[DOCUMENT EXTRACT Boundary: Start]
February 16, 2023 — 4:35 PM
terribleminds says:
“Devaluation of craft” is a very good way to put it, so thank you.
February 17, 2023 — 8:59 AM
Andrew Butters says:
Chuck, I love a very large portion of all your words, but this, THIS, piece right here articulates every thought I’ve had on the subject of AI, and ideas in general, in the past three years better than I could have ever done myself. Not in ten tries. Not in a hundred.
*chef’s kiss*
*tips cap*
February 16, 2023 — 9:18 PM
Cami says:
Brilliant. Thanks for writing this. It gets to the heart of what I’ve been lamenting about regarding AI. I teach students to write and have been doing a lot of soapboxing lately about using AI as a tool because I know it’ll be tempting for them to use it to produce their assigned work… My point to my students is that I don’t mind if they use it, but to think of it as a tool they can leverage – and not let it steal their creativity. I’ve also been thinking a lot about the originality of ideas and how we all learn through mimicry. My daughter is applying to a graduate program in science writing and I’ve been giving her feedback on her application materials. Science writing is a perfect example of your point about ideas. The “big idea” behind what she wants to do is more like translation because the writer takes the idea from peer reviewed scientific research papers and makes it into something that non-scientists can read and enjoy. There’s no originality to the idea at all. It’s entirely up to the writer to turn the idea into art.
February 16, 2023 — 9:43 PM
WizarDru says:
J. Michael Stracyzinski once told a story of his days working as a co-producer on ‘Murder, She Wrote’. Someone came in to pitch a script blind, which would periodically happen with new writers. JMS called the prospect into his office and asked for the pitch. “AMNESIA!” the writer exclaimed loudly and proudly. JMS waited patiently for more, but no more was forthcoming. “What about it?”, he asked. “That’s it. That’s the idea.’ Not even Jessica Fletcher gets amnesia, just ‘amnesia’. As if he thought that he was the first person to think of it (let alone pitching a story on like the 9th season of a top-rated TV show).
The idea is just that, little ‘i’.
February 17, 2023 — 10:40 AM
Spofforth says:
https://www.theverge.com/2023/2/20/23607786/ai-spam-has-driven-one-of-the-best-science-fiction-and-fantasy-magazines-to-close-submissions
February 20, 2023 — 8:05 PM
Timo Bozsolik-Torres says:
Awesome post, and that’s from somebody actually working in AI 🙂 I happen to be in both industries – I work at Google’s Core ML department where we focus a lot on generative AI right now, and I’m also an author. I’m generally bought into the idea of using AI as a writing *aid*, ie coming up with a first draft/idea for a chapter given a proper prompt, or rewriting something the author has written before (make it shorter, make it more scary). But there are also great risks, for example the fact that these models hallucinate, i.e. the make up “facts” that are simply not true. Maybe not a big deal in SciFi or Fantasy, but definitely in, say, historical fiction. Plus, a lot of the books powered by the same model will just read the same and that’s boring. I strongly believe that the combination of both (AI and the human touch) has great potential and will be the way to go in the long-term.
Btw. I’m writing down my thoughts about the intersection of writing and AI in my own blog, check it out: https://quantiwriter.blogspot.com/
June 6, 2023 — 3:18 PM
Austin Gragg says:
Just commenting to say I come back to this post regularly to share it with others who don’t quite “get it” yet. This is a great essay, Chuck.
[DOCUMENT EXTRACT Boundary: End]
[RECORDED DATA Boundary: Start]
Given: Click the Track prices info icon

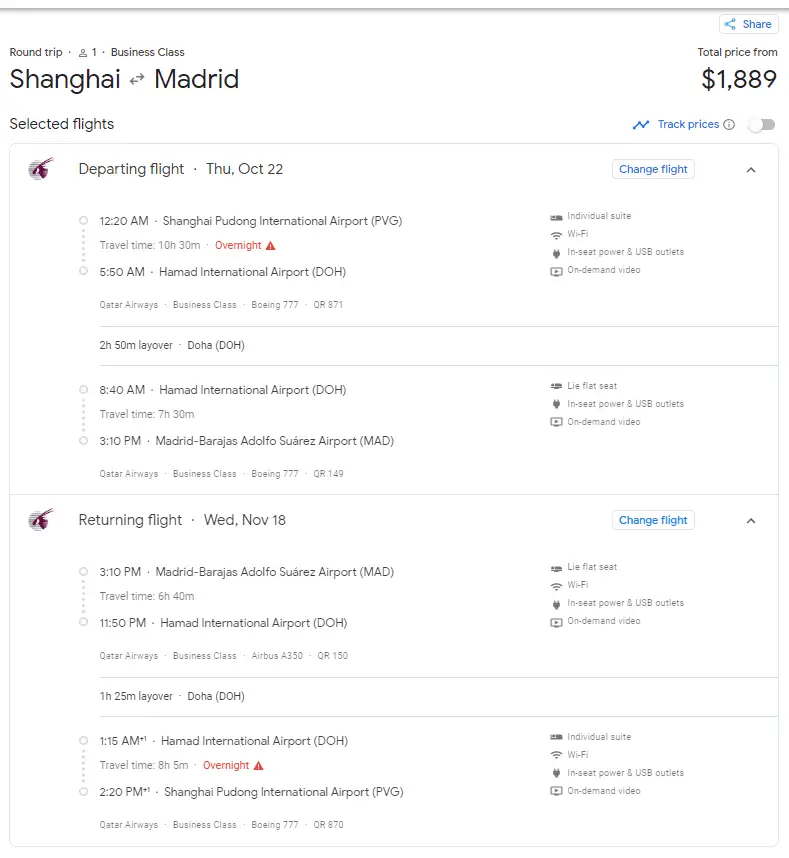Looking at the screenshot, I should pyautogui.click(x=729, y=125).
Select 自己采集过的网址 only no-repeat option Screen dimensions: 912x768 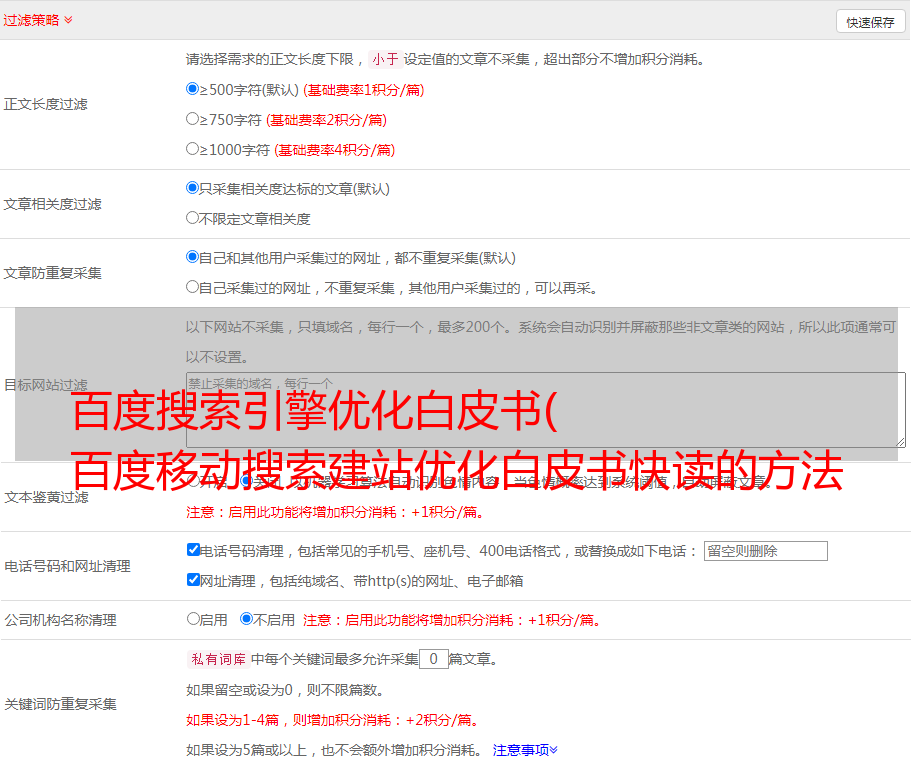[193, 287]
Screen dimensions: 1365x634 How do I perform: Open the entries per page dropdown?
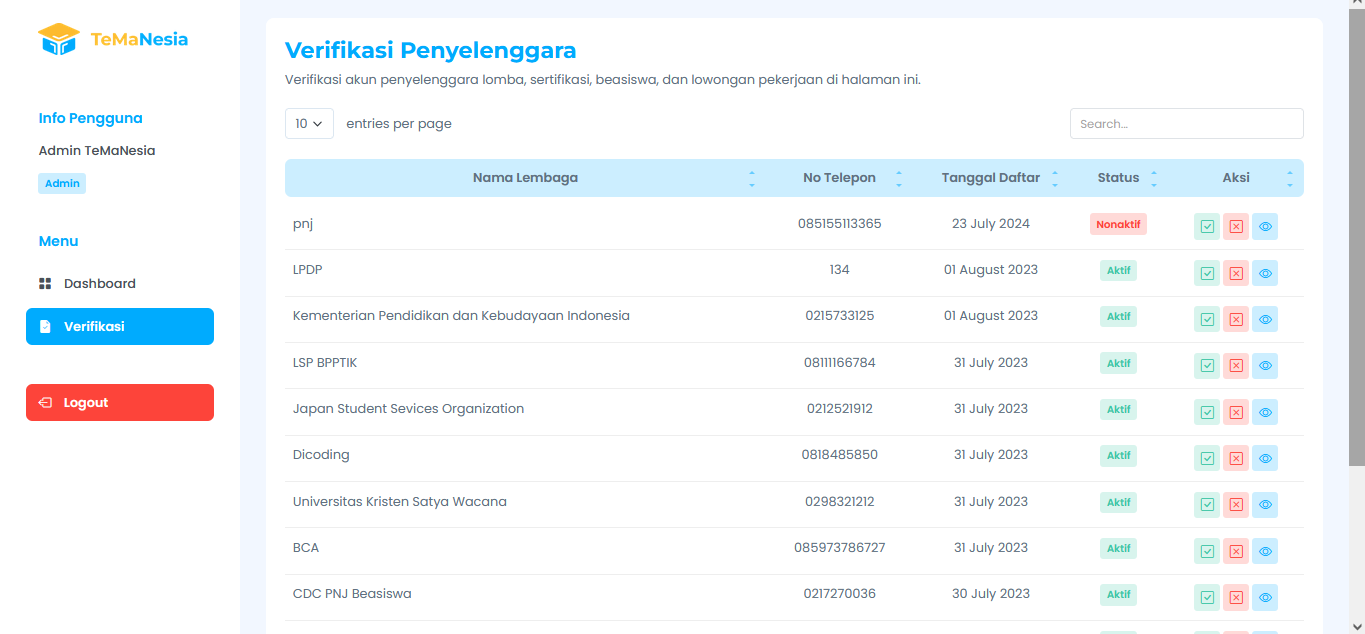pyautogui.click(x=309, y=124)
[RECORDED DATA Boundary: End]
ACTIVITY » Revise the comment thread from "Btw. I’m writing" to "great essay, Chuck.", putting "piece" in place of "essay".

EXERCISE RESULT »
Btw. I’m writing down my thoughts about the intersection of writing and AI in my own blog, check it out: https://quantiwriter.blogspot.com/
June 6, 2023 — 3:18 PM
Austin Gragg says:
Just commenting to say I come back to this post regularly to share it with others who don’t quite “get it” yet. This is a great piece, Chuck.